● WHAT YOU SHOULD DO
Recast the records as a JSON list of strings, one string per line, starting at the line that contains "Click the CSV download cloud icon" and continuing through the end of the records, with blank lines omitted. Leave the pictures out of the list.

++++ ITEMS

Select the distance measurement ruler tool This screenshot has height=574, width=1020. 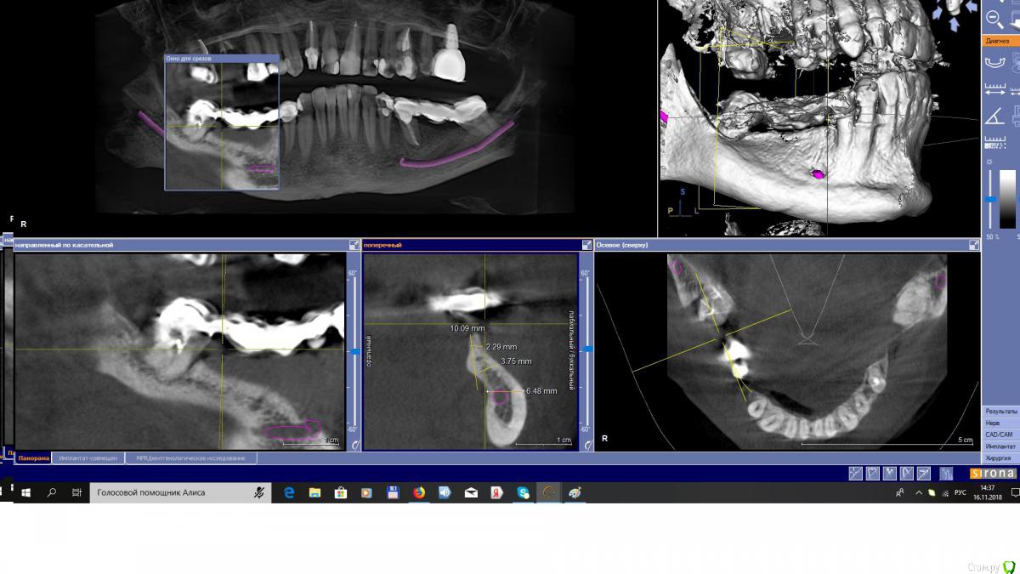[x=993, y=89]
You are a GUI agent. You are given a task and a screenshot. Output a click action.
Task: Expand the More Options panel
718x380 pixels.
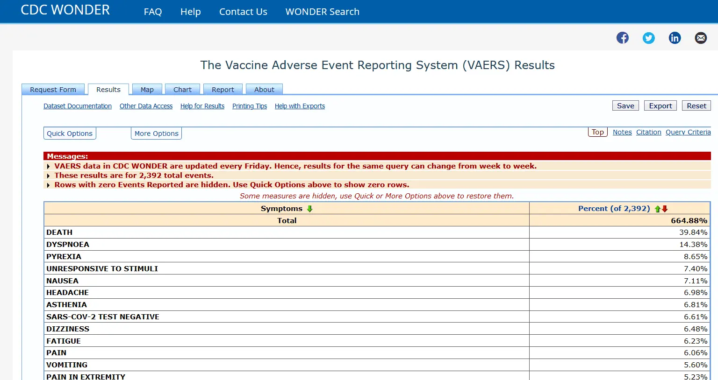pos(156,134)
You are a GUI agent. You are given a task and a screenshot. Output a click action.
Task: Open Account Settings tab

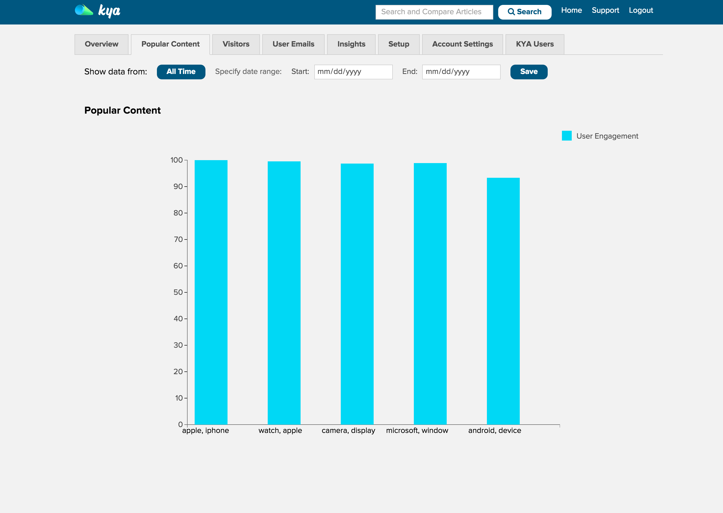(462, 44)
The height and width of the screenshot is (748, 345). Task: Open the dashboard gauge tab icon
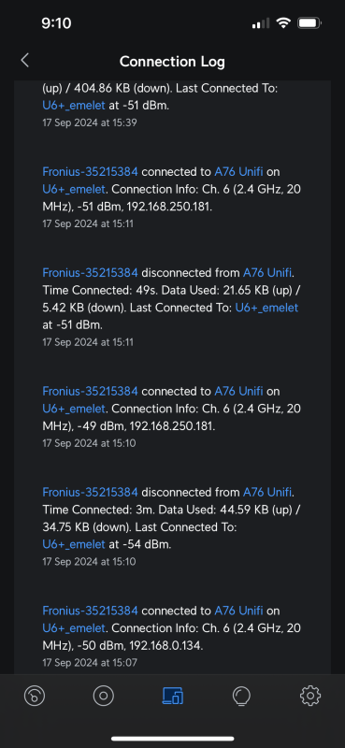(35, 696)
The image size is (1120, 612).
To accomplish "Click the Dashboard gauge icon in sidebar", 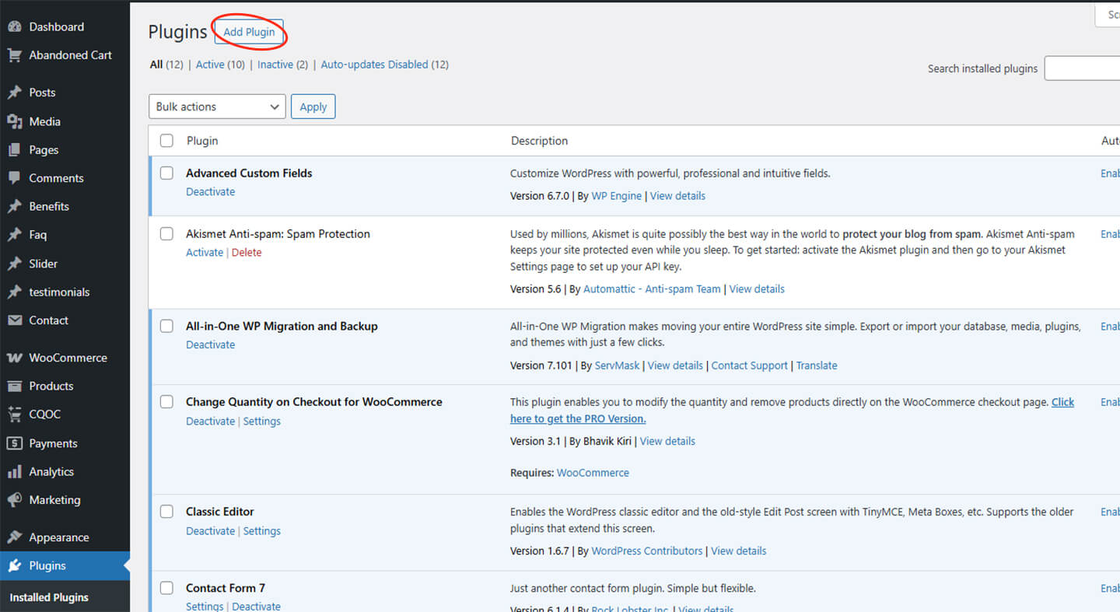I will 14,26.
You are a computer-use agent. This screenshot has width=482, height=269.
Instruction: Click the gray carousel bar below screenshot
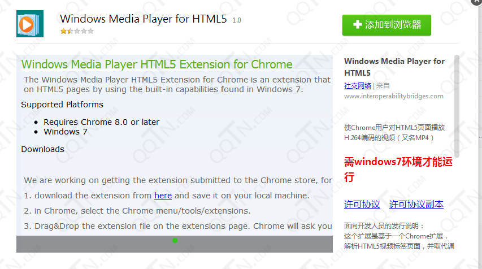click(254, 244)
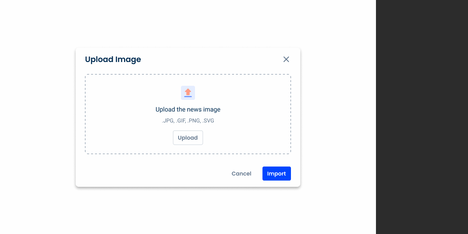
Task: Click the orange upload arrow icon
Action: 188,92
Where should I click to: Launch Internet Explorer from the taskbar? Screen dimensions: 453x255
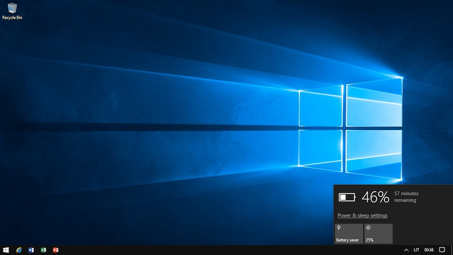19,250
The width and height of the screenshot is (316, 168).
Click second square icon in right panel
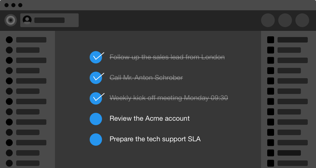click(271, 50)
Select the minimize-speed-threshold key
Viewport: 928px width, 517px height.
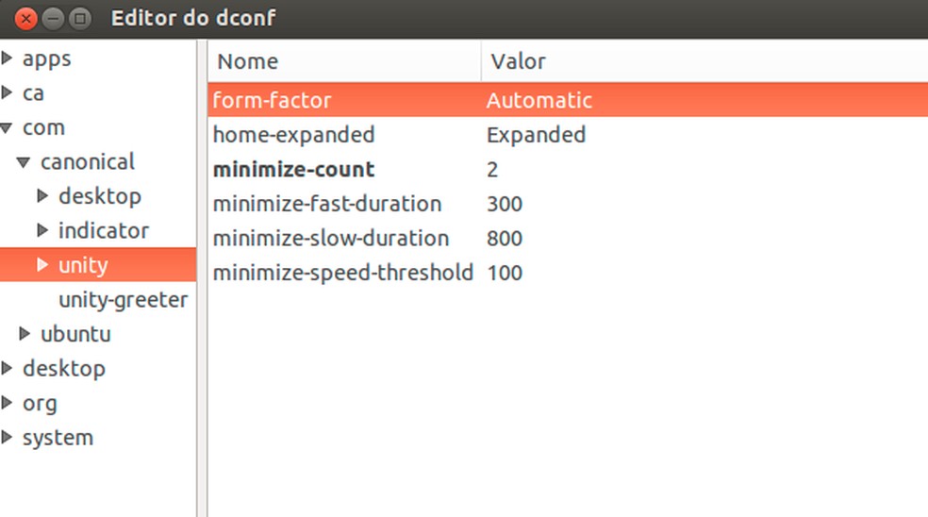342,274
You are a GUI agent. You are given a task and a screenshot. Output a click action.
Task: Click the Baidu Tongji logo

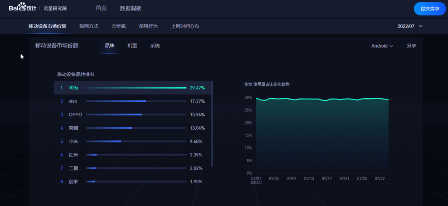click(23, 8)
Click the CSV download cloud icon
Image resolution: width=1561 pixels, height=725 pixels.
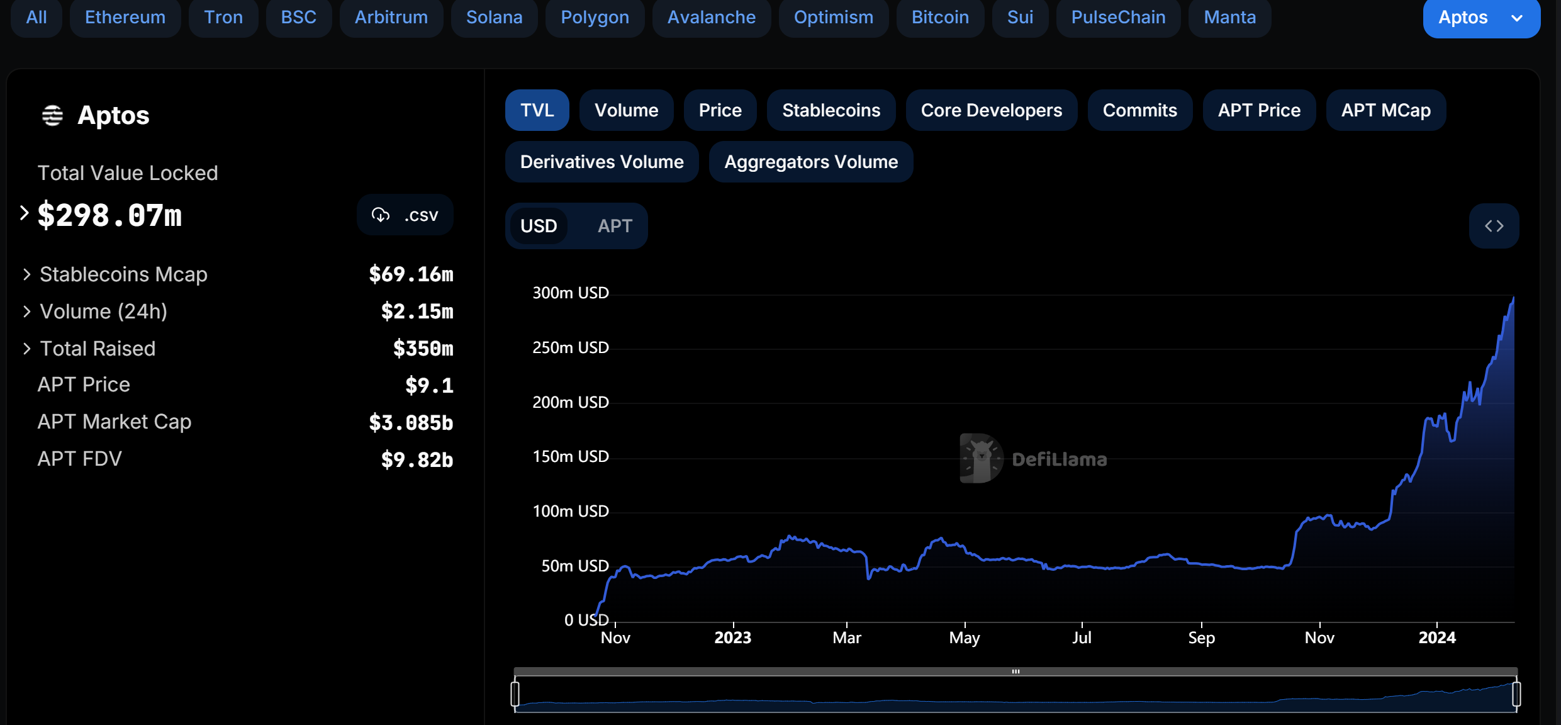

++++++++

● FINISHED ANSWER
[
  "Click the CSV download cloud icon",
  "Image resolution: width=1561 pixels, height=725 pixels."
]